The see-saw between French and English was once more to incline in the English favor as regards Acadia. The cession of this peninsula to the French had always been looked on with disfavor by the New England colonists, because it gave their hereditary enemies a secure base from which to send out privateering expeditions against their shipping. In 1654, Cromwell the Protector dispatched a force to ensure the subjugation of the Dutch on the Island of Manhattan. Peace with Holland was concluded by England before this purpose was effected, and it was then determined to turn these arms to the reconquest of Acadia. An expedition was accordingly fitted out secretly in Massachusetts and dispatched upon its mission. The French forts on the Penobscot and at St. John were speedily reduced. Le Borgne was at Port Royal with one hundred and fifty men but he attempted little resistance and the post once more came into English possession.
Until 1667 Port Royal was in the hands of the English, and then by the Treaty of Breda the whole of Acadia was returned to the French. During their occupancy the English had spent large sums repairing the fortifications in Acadia under their control, and in this undertaking the importance of Port Royal was duly recognized.
For the next generation the French made Port Royal their base, and the place acquired an evil reputation with the English because of the marauding sea expeditions which proceeded from out of there. Finally, in 1690, the Commonwealth of Massachusetts raised a levy and empowered Sir William Phips to go against the ancient stronghold. This doughty gentleman was successful in his mission and the port was in English hands again—this time hands of destruction.
After the departure of their enemies the French rebuilt Port Royal and it became, once more, a busy shipping point and the haunt of privateers.
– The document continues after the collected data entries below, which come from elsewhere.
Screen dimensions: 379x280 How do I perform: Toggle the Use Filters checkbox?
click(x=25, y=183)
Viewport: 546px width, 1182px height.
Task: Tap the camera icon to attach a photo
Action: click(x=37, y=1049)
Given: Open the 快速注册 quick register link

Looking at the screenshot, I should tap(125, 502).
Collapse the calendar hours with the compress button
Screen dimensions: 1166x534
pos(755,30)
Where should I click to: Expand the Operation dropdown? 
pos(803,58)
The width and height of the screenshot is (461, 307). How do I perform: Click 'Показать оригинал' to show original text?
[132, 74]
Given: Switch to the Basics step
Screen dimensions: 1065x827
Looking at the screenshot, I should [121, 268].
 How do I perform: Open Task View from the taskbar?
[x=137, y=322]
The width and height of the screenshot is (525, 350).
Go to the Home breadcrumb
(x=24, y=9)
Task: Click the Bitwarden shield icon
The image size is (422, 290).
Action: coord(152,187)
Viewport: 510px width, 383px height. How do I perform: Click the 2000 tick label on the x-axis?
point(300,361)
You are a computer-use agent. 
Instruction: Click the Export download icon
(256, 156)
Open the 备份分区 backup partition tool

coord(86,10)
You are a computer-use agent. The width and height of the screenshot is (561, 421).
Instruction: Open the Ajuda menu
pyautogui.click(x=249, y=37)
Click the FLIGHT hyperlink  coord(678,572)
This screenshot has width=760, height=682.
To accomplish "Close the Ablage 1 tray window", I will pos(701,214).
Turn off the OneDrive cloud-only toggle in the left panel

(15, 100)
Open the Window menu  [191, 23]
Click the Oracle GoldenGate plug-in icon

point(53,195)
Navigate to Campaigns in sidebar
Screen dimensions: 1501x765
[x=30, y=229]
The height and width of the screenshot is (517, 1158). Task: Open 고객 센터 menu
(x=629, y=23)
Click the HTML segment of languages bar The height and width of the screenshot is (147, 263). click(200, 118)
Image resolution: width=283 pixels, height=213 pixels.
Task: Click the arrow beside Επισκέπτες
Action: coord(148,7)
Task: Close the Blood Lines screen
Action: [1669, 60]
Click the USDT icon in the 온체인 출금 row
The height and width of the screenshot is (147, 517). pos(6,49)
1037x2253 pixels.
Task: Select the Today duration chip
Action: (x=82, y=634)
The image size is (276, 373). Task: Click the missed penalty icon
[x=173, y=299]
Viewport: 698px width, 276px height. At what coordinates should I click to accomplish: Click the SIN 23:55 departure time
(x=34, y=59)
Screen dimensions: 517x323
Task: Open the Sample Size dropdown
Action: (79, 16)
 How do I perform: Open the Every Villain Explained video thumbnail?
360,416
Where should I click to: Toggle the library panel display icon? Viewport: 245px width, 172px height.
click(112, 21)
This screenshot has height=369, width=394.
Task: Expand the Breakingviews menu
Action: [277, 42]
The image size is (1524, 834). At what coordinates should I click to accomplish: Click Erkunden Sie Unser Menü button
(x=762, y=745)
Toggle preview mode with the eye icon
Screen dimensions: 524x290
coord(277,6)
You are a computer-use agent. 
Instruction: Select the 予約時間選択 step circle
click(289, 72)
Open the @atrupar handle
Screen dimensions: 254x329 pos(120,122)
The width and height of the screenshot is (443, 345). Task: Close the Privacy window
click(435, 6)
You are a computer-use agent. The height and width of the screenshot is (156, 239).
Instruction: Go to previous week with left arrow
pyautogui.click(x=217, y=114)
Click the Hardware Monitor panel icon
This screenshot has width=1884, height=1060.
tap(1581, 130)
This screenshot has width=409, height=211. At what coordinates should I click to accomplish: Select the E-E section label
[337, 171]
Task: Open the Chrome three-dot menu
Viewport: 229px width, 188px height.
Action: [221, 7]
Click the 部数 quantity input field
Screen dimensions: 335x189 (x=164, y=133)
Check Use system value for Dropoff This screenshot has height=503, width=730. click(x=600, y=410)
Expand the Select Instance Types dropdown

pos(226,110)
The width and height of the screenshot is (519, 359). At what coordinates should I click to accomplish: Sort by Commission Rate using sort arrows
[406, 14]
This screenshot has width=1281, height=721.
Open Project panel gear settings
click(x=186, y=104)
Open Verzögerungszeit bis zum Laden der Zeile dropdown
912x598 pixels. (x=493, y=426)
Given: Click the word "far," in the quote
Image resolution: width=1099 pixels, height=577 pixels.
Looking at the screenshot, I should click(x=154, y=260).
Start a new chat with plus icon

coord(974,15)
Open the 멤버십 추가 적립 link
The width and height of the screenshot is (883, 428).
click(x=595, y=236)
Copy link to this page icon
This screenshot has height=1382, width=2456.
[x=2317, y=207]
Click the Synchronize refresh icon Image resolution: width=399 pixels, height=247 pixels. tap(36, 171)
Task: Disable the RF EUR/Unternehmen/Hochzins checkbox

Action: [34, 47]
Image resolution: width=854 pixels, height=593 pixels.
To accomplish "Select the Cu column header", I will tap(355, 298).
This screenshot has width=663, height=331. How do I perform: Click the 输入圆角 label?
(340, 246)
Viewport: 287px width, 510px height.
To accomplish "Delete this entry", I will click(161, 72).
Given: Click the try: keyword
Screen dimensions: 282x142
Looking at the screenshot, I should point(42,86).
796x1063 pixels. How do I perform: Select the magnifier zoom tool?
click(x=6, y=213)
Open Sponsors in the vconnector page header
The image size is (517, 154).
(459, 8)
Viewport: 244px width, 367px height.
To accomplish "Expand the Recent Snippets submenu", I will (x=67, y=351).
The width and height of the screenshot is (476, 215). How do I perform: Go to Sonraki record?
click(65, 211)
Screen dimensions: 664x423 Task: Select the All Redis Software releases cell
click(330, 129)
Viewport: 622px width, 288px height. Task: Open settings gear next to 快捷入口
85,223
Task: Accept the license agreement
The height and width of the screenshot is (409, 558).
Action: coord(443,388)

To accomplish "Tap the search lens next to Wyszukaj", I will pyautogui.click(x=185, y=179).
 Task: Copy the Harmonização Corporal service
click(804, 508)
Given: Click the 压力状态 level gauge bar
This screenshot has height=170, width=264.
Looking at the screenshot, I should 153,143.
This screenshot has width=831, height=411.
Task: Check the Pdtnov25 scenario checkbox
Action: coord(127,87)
It is not difficult to-day to appreciate the fine strategic value of Port Royal, set at the head of its beautiful landlocked basin, but it is difficult, to-day, as the river now stands, to appreciate how vessels of any burthen could go up to its wharves. But at that time, doubtless, the river had not filled up to the degree that it has to-day.
In 1704 and again in 1705, the pertinacious New Englanders went upon futile expeditions against Port Royal, each time being driven off without much loss and each time evincing a singular lack of spirit in their enterprise, a lack of spirit all the more remarkable when one considers the undertakings which they faced and carried through at other times in their history. The taking of Port Royal seems to have become a sort of obsession with them—a theme for an idle hour, a pet worry which they would take up when all other worries failed them. Finally, in 1710, before the onslaught of a combined force of Her Majesty Queen Anne’s soldiery and New England militia, Port Royal fell to the English for the last time, bravely and gallantly fighting against overwhelming odds. Its spirited commandant, M. Subercase, with a famished army of one hundred and fifty men, marched out through the ranks of three thousand five hundred enemies and the red flag of England was raised where the white one of France had flown. Port Royal was renamed Annapolis in honor of the English sovereign, and Colonel Vetch, with four hundred and fifty men, occupied the fort. Though it was endangered by French arms several times thereafter, the little fort was never again out of English possession.
The sod ramparts of the fort have been carefully maintained and are to-day the cherished possession of Annapolis—or Annapolis Port Royal, as its inhabitants, making an odd mixture of its names, prefer to call it. From them one may gaze down the placid little river over a scene very like that upon which its French and English commanders looked on their separate turns and different generations. It is difficult really to visualize the events through which the little fort has passed, but if one considers that its history goes as far back beyond the days of the American Revolution as the beginning of the twentieth century comes this side of the Revolution, one begins to perceive how big is its historical background as events go in America.
The officers’ quarters,—a quaint, sturdy, low building,—and the magazine are still standing in the fort at Port Royal, both very ancient and very suggestive edifices, neither one as ancient as the walls of the little fort.